3. Memory: An agent needs to remember things to be effective. We can break memory into two types:

Short-Term Memory: This is the context of the current task, like the conversation history or recent tool outputs. It’s managed within the execution loop itself.
Long-Term Memory: For persistence across tasks, an agent needs a way to store and retrieve information. This is often implemented using a vector database (like Pinecone or Chroma). It allows the agent to recall past interactions or “learn” from large documents by finding relevant information.

4. Goal / Objective: This is the initial instruction from the user. It’s the mission statement that kicks off the agent’s Perceive-Plan-Act loop. A well-defined goal is critical for success.

How It Works: A Code-Level Walkthrough

Let’s see how these components work together in practice. The following Python code creates a “Researcher” agent whose goal is to answer a question. We will label each part according to the anatomy described above.

Requirements

If you want to run the code examples on your machine, you’ll need the following dependencies:

By leveraging Ollama, you can build and test these powerful patterns privately and cost-effectively on your hardware.

I use Visual Studio Code to type code, and its installed extensions already satisfy the needs for working with Python.

If you don’t know how to run the code examples, we have a session for doing it after the code.

The Agent Code

This Python script creates a basic AI agent that uses a local language model from Ollama to achieve a goal. The agent is given a specific tool: a function that can search the web using DuckDuckGo.
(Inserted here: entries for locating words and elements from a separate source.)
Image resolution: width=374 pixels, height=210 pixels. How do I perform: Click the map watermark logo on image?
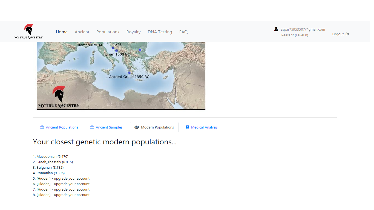[59, 97]
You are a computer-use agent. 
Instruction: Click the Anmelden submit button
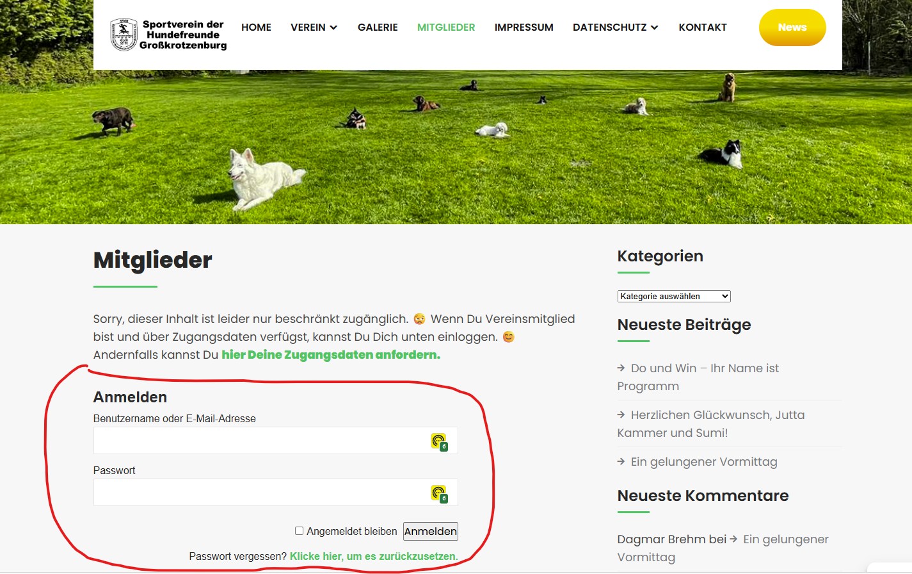point(430,532)
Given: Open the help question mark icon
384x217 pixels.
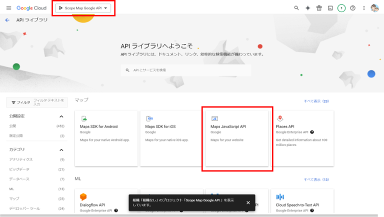Looking at the screenshot, I should 353,8.
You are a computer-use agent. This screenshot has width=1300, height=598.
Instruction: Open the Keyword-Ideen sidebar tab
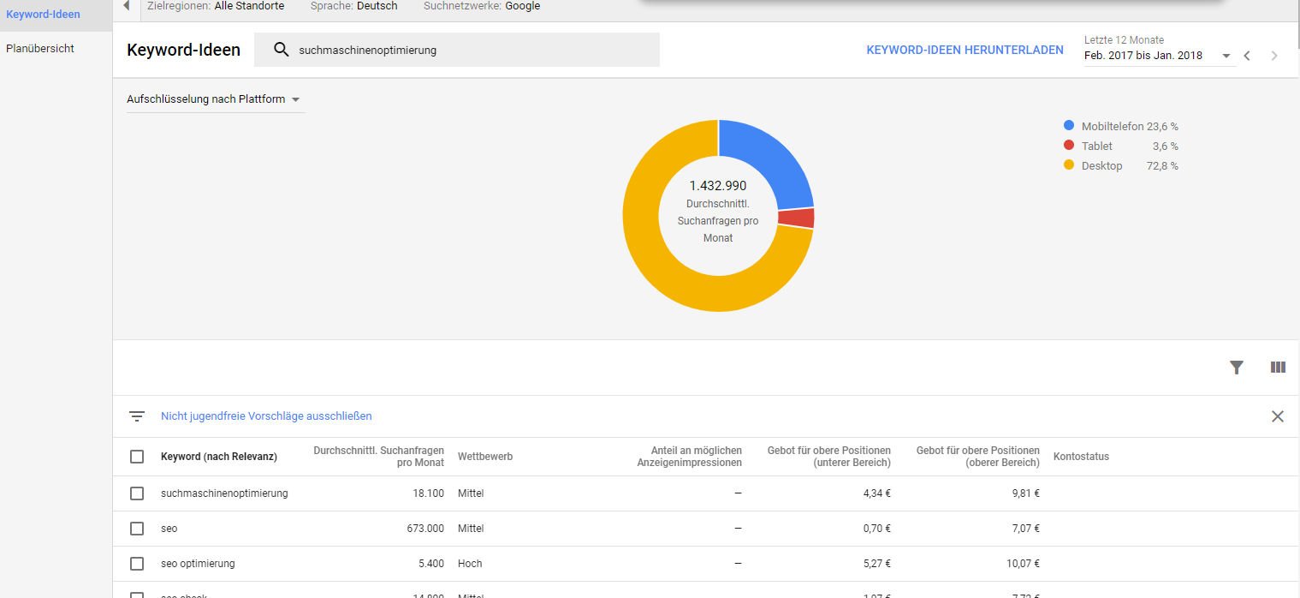click(x=43, y=15)
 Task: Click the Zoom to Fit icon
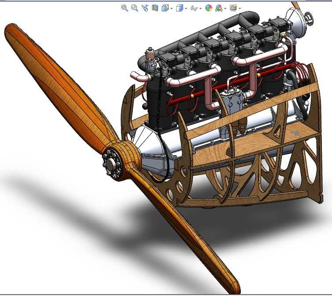125,8
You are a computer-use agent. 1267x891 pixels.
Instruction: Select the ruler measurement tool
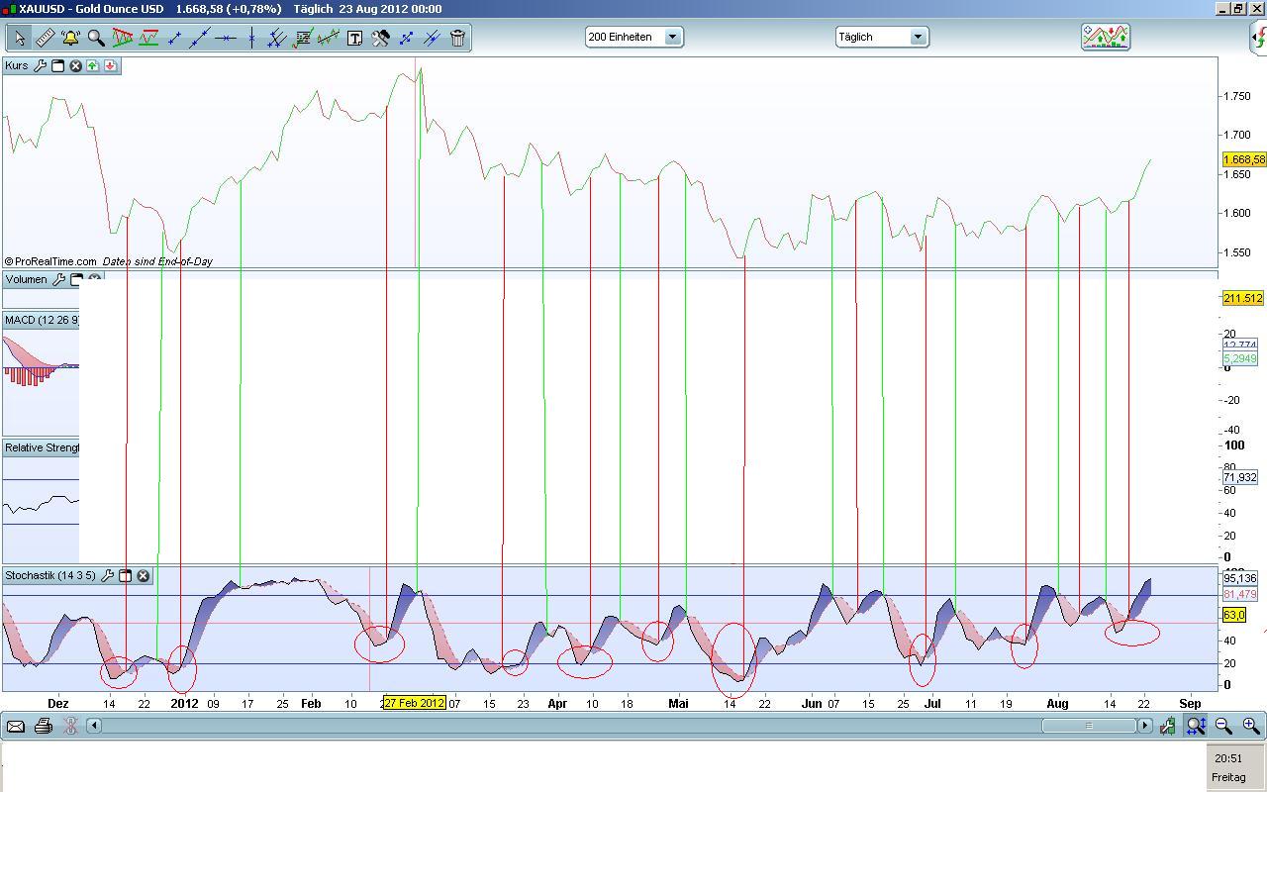click(x=45, y=38)
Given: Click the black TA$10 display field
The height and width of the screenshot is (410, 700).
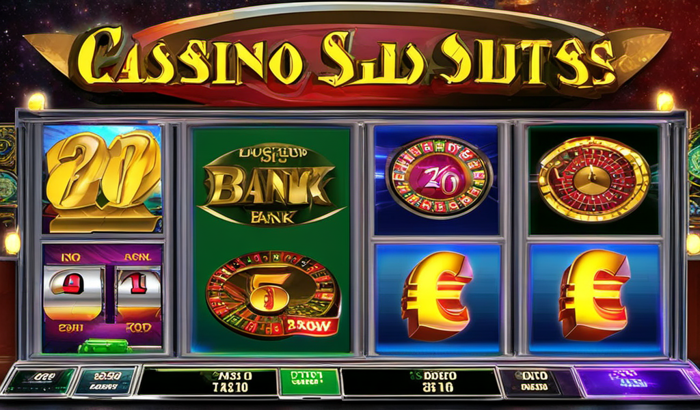Looking at the screenshot, I should [x=207, y=382].
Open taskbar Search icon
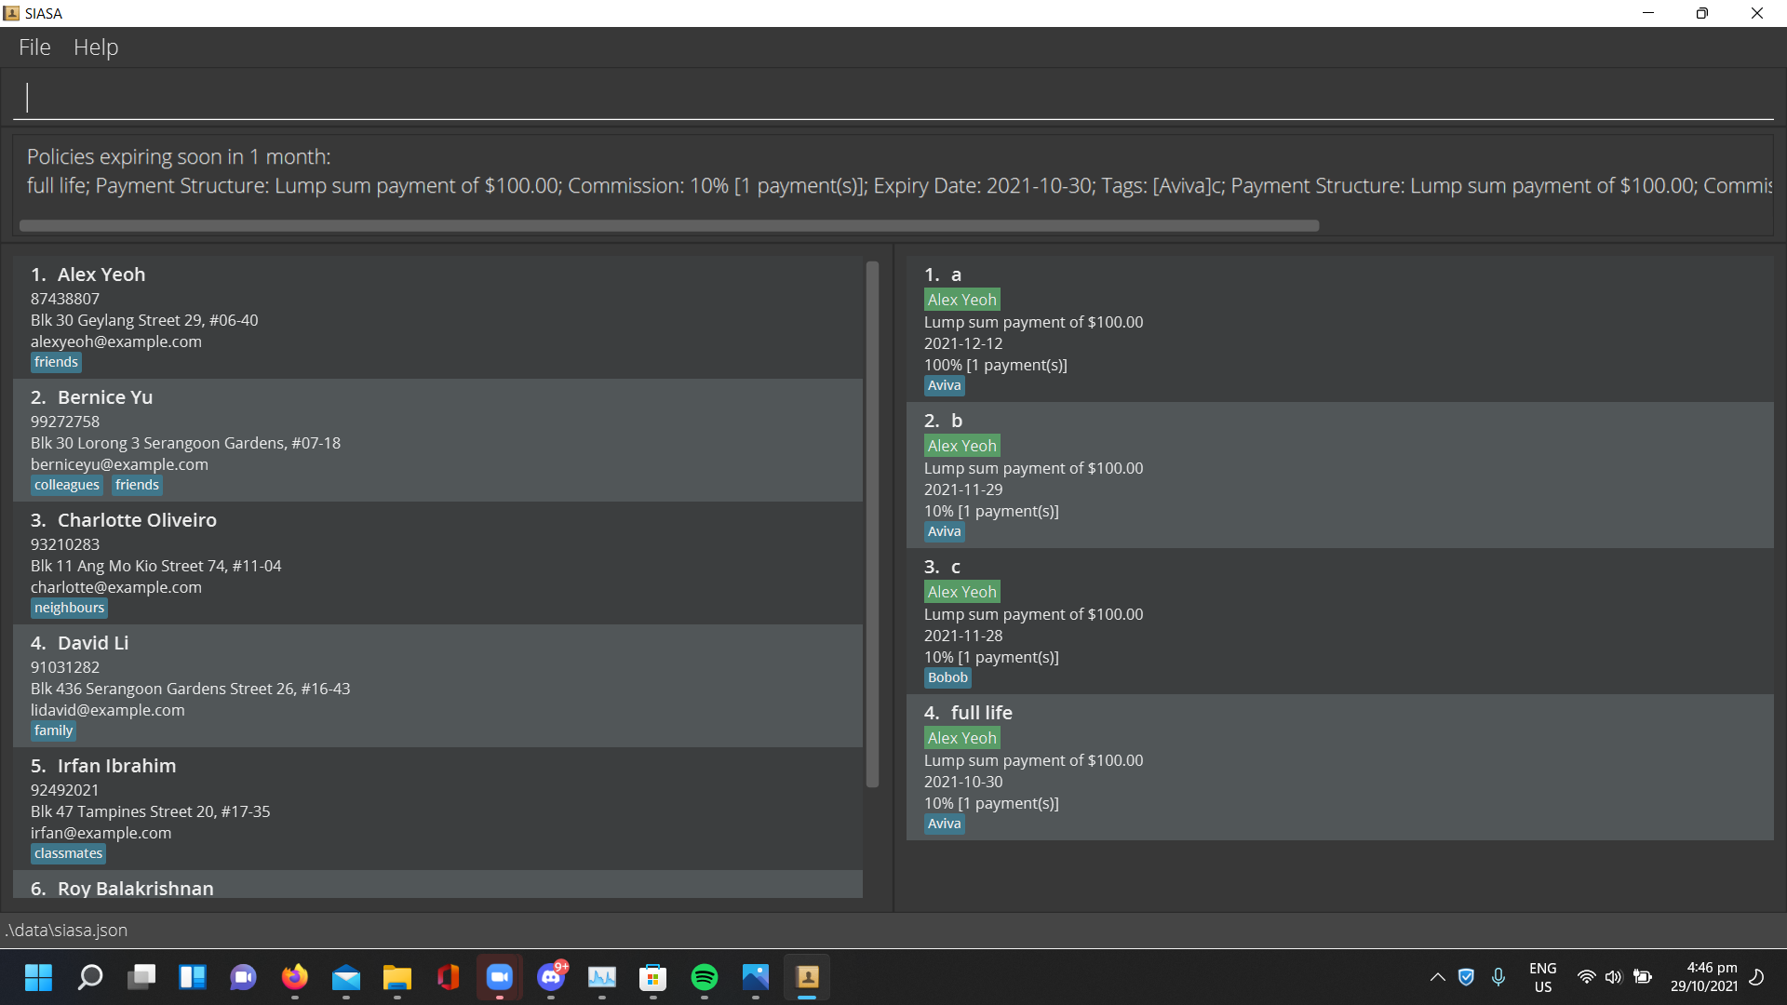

When you provide a question, the agent’s LLM “brain” first decides whether it needs to perform a web search to find the answer. If a search is necessary, it executes the tool, analyzes the search results, and then generates a final, summarized answer. If the model believes it already knows the answer, it provides it directly without using the tool.

In this example, I’m enforcing the model to use the tool with a question about very actual data. The model will use the search tool, because maybe the data used to train it is not updated with information about something happening in the year 2025.

If you’re reading this text after 2025, just change the year in the text, and the model will be enforced to search on the web.

import json
import ollama
from duckduckgo_search import DDGS

# --- 1. Tools / Capabilities ---
#
# This function is a 'tool' that the agent can use to perform web searches.
# It uses the DuckDuckGo search engine to find relevant information based on a query.
def search_web(query: str) -> str:
    """
    Performs a web search using DuckDuckGo. This is a 'tool'.
    """
    print(f"--- ACTION: Executing tool 'search_web' with query: {query} ---")
    ddgs = DDGS()
    results = ddgs.text(keywords=query, max_results=5)
    return json.dumps(results) if results else "[]"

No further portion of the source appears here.